● Приведенный текст
На следующий день в Каменскую по приказу Каледина прибыл 10-й казачий полк, чтобы арестовать участников съезда. В это время там шел митинг. Прибывшие смешались с митингующими, отказываясь выполнять приказы офицеров. На следующий день прибыли представители Донского правительства, но и им не удалось договориться с комитетчиками. Когда стало ясно, что соглашение не может быть достигнуто, было принято решение: делегатам Военно-революционного комитета ехать в Черкасск для окончательного решения вопроса о власти. Представители Военно-революционного комитета ехали во главе с Подтелковым.

***

Делегацию сопровождал наряд, иначе провожавшая их толпа устроила бы самосуд. По требованию Каледина Кривошлыков зачитал резолюцию съезда о полномочиях Военно-революционного совета. Каледин поинтересовался у делегатов, что у них общего с большевиками? Те ответили, что хотят организовать казачье самоуправление. Делегаты настаивали на том, что решающее слово должно остаться за народом. Выслушав их доводы, Каледин подвел итог: правительство избрано народом Дона и не может сложить своих полномочий; комитетчики же подпали под влияние большевиков и проводят их преступную политику. Выступивший Подтелков сказал, что народ не верит войсковому правительству, развязывающему на Дону гражданскую войну, комитет требует передать ему власть, удалить с Дона «всех буржуев и генералов», Добровольческую армию. Но Каледин сказал, что он никуда не уедет из Новочеркасска, и сообщил о принятом им решении отправить верные ему войска на станцию Лихую. Таким образом он надеялся выиграть время.

Ответ Донского правительства поступил на следующий день. В резолюции содержались отказ по всем пунктам ревкомовцев и требование провести всеобщие выборы нового правительства.

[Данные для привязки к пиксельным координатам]
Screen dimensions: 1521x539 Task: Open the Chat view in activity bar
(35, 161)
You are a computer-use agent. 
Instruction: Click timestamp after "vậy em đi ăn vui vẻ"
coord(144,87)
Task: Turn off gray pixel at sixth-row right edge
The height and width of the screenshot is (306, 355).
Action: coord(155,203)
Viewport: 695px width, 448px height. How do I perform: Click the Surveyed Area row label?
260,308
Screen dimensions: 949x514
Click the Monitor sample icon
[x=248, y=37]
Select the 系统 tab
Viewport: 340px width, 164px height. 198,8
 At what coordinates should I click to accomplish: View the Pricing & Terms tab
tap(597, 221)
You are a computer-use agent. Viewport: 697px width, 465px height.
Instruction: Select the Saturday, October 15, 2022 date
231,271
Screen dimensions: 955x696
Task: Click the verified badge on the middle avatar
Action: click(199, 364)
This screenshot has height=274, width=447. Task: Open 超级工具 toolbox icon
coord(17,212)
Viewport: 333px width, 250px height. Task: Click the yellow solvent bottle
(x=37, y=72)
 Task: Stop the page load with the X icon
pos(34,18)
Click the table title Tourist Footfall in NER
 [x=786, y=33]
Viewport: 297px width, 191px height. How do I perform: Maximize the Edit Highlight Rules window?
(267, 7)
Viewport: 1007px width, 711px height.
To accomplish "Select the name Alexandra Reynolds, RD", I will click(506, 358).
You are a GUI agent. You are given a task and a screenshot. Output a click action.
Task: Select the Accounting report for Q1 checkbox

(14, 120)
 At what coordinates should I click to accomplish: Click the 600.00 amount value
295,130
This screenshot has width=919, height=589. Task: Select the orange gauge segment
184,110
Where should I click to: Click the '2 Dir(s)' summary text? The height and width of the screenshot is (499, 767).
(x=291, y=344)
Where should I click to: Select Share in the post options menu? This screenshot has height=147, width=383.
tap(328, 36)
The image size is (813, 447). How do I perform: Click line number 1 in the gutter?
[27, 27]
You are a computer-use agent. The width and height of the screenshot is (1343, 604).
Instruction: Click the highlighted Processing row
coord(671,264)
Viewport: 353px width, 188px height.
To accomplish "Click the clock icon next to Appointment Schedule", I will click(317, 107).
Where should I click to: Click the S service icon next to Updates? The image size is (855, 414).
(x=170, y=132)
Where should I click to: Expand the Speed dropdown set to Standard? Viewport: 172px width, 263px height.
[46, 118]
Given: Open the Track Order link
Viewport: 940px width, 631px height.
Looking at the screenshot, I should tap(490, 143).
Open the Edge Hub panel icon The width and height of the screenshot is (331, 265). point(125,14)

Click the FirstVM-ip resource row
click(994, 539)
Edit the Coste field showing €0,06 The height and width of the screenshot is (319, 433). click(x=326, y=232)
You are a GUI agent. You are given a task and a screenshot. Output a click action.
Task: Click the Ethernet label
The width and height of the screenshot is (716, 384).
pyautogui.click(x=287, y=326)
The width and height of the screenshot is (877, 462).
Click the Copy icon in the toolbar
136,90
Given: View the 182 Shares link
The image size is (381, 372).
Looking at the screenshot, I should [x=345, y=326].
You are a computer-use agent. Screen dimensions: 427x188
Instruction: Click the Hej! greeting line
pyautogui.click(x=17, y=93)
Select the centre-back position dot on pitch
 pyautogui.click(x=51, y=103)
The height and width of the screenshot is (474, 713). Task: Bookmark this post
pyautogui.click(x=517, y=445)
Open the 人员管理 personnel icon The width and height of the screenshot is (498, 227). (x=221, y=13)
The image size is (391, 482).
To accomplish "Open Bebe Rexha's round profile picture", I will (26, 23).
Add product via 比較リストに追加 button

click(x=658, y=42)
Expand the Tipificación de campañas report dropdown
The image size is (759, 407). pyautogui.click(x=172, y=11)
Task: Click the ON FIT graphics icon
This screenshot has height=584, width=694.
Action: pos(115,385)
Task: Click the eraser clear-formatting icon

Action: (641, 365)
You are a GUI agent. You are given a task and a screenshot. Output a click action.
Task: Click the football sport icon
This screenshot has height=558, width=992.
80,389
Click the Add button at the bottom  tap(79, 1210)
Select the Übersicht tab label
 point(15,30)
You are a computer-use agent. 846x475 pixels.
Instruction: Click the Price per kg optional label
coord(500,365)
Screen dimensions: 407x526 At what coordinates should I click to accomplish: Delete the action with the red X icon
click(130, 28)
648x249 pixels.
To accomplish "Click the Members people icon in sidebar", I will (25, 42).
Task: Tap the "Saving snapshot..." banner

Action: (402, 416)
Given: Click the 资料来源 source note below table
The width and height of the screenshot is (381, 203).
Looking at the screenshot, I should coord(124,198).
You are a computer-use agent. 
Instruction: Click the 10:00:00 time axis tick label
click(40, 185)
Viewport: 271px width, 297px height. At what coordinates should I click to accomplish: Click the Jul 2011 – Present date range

● Условие задачи
Какой полк, согласно тексту о переговорах Каледина с Военно-революционным комитетом, прибыл в Каменскую по приказу Каледина?

● Решение
10-й казачий полк.